In November, the UK government unveiled plans to introduce screening of M&A transactions on national security grounds, heralding wide-ranging legislative powers to intervene on deals and compulsory deal clearance for key sectors. Lawyers say the new National Security and Investment Bill’s biggest impact will be another layer of due diligence and slower deal timetables.
“The key concern is the scope of the mandatory regime,” says Simon Lyell, private equity partner at Weil, Gotshal & Manges, referring to the requirement for proposed acquirers of assets in certain key sectors to seek authorisation before closing deals. “That is very wide and could catch a lot of businesses. We don’t yet know the final form of the regulations, which may narrow, but at the moment, for example, a data storage business that stores data for certain sectors, such as major airports or defence, would be caught.”
That means an added layer of diligence of targets and their customers. “The processes people like are the ones that move quickly and efficiently – this is going to hamper that,” says Lyell.

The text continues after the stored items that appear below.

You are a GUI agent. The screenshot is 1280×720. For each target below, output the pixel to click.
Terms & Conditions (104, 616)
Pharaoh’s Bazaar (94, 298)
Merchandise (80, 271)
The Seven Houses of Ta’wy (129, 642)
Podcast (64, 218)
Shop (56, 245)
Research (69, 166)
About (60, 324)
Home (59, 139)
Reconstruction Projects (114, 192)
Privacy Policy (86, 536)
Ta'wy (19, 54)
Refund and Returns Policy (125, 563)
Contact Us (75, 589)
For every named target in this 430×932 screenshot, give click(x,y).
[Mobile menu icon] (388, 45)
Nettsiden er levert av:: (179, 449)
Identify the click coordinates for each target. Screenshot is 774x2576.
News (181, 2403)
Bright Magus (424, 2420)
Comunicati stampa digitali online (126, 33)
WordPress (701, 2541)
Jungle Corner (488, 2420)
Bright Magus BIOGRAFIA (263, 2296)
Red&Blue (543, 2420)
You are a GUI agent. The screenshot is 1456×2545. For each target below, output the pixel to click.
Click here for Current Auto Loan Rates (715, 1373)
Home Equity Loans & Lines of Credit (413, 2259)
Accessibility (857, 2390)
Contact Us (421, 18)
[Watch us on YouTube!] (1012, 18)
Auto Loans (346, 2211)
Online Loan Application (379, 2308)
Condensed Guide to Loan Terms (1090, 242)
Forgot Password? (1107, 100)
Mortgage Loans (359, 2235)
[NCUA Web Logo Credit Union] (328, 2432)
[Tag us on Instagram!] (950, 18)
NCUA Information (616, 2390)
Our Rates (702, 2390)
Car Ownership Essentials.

The secretary of state will also be able to call in acquisitions of a much wider range of sensitive assets to do a national security assessment. “There is the potential for long delays to deal timetables,” says Lyell. “The simultaneous filing and closing of deals is going to become a thing of the past; it is already falling out of vogue.”
Many are already familiar with the principles thanks to the Committee on Foreign Investment in the US. Ivan Schlager, a partner at Kirkland & Ellis, says: “The useful thing about the UK process is that people have been anticipating this for some time and have begun to factor it into transactions. So, from that perspective, I don’t think there is going to be a tremendous dislocation in the deal environment.
“Non-problematic buyers, including well-known funds with well-established GP/LP relationships, will be able to leverage off of the work they have done with CFIUS over the years, and with the French process and others. The parameters of how to look at a deal and structure a deal are pretty well known.”
Some of the key issues for private equity are around fund structuring to account for LPs that come from sensitive locations. They need to be insulated from access to sensitive data or technologies, in line with the US process.
Precisely how the UK regime will differ from CFIUS and other regimes remains to be seen, but Schlager says that is not all that matters: “The details matter because they give you a
road-map and some bright lines for identifying certain sensitivities. But the fine art of this is understanding how the rules are going to be interpreted and getting to know the personalities of the people interpreting the rules.
“The real issue is understanding the policy objectives of the administration and how this fits in with the broader national economic policy objectives. In my experience, there isn’t a legal precedent that you can pull down, but deal by deal the regulatory issues become clear.”
When it comes to national security, every transaction is unique. Dealmakers are likely to avoid taking unnecessary risks. Lyell says: “Any new regime is always viewed with suspicion at the start but, because of the rule of law here, people will assume it will be run properly. Nevertheless, until there’s some precedent under the authority’s belt so people can look to that for guidance, there will be initial caution that will result in additional filings given the serious consequences of getting it wrong.”